-- Exercise brief --
Reproduce the lines below verbatim, from the first to the last, without altering any character.

# # # # # # #

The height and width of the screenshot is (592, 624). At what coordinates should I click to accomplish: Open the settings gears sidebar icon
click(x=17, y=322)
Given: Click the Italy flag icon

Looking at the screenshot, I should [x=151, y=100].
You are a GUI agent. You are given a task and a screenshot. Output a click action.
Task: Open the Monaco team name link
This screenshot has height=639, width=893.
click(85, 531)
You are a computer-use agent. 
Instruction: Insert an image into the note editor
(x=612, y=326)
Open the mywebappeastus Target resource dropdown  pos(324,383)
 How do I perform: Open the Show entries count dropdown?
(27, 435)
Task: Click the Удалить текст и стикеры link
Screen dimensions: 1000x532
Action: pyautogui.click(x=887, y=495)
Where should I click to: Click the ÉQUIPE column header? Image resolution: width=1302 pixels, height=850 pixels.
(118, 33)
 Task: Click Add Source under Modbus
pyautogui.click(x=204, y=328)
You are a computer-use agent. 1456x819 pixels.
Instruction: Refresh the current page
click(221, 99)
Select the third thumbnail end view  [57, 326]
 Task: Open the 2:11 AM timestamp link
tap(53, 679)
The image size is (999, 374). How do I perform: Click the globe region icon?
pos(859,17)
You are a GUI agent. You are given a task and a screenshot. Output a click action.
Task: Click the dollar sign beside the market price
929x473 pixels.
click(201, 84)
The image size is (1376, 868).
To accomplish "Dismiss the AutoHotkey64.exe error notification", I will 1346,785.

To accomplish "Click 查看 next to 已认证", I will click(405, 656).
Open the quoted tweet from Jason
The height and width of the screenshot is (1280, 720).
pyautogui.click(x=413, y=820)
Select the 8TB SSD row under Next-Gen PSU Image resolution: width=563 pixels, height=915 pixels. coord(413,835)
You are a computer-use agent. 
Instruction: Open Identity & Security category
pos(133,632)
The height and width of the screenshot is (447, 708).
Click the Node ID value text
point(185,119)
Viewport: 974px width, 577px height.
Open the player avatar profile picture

# # # # # # #

-- Exercise response --
The height and width of the screenshot is (592, 624). At what coordinates should I click to accomplish: Open the settings gears sidebar icon
click(x=17, y=322)
Given: Click the Italy flag icon

Looking at the screenshot, I should [x=151, y=100].
You are a GUI agent. You are given a task and a screenshot. Output a click action.
Task: Open the Monaco team name link
This screenshot has height=639, width=893.
click(85, 531)
You are a computer-use agent. 
Instruction: Insert an image into the note editor
(x=612, y=326)
Open the mywebappeastus Target resource dropdown  pos(324,383)
 How do I perform: Open the Show entries count dropdown?
(27, 435)
Task: Click the Удалить текст и стикеры link
Screen dimensions: 1000x532
Action: pyautogui.click(x=887, y=495)
Where should I click to: Click the ÉQUIPE column header? Image resolution: width=1302 pixels, height=850 pixels.
(118, 33)
 Task: Click Add Source under Modbus
pyautogui.click(x=204, y=328)
You are a computer-use agent. 1456x819 pixels.
Instruction: Refresh the current page
click(221, 99)
Select the third thumbnail end view  [57, 326]
 Task: Open the 2:11 AM timestamp link
tap(53, 679)
The image size is (999, 374). How do I perform: Click the globe region icon?
pos(859,17)
You are a GUI agent. You are given a task and a screenshot. Output a click action.
Task: Click the dollar sign beside the market price
929x473 pixels.
click(201, 84)
The image size is (1376, 868).
To accomplish "Dismiss the AutoHotkey64.exe error notification", I will 1346,785.

To accomplish "Click 查看 next to 已认证", I will click(405, 656).
Open the quoted tweet from Jason
The height and width of the screenshot is (1280, 720).
pyautogui.click(x=413, y=820)
Select the 8TB SSD row under Next-Gen PSU Image resolution: width=563 pixels, height=915 pixels. coord(413,835)
You are a computer-use agent. 
Instruction: Open Identity & Security category
pos(133,632)
The height and width of the screenshot is (447, 708).
Click the Node ID value text
point(185,119)
Viewport: 974px width, 577px height.
Open the player avatar profile picture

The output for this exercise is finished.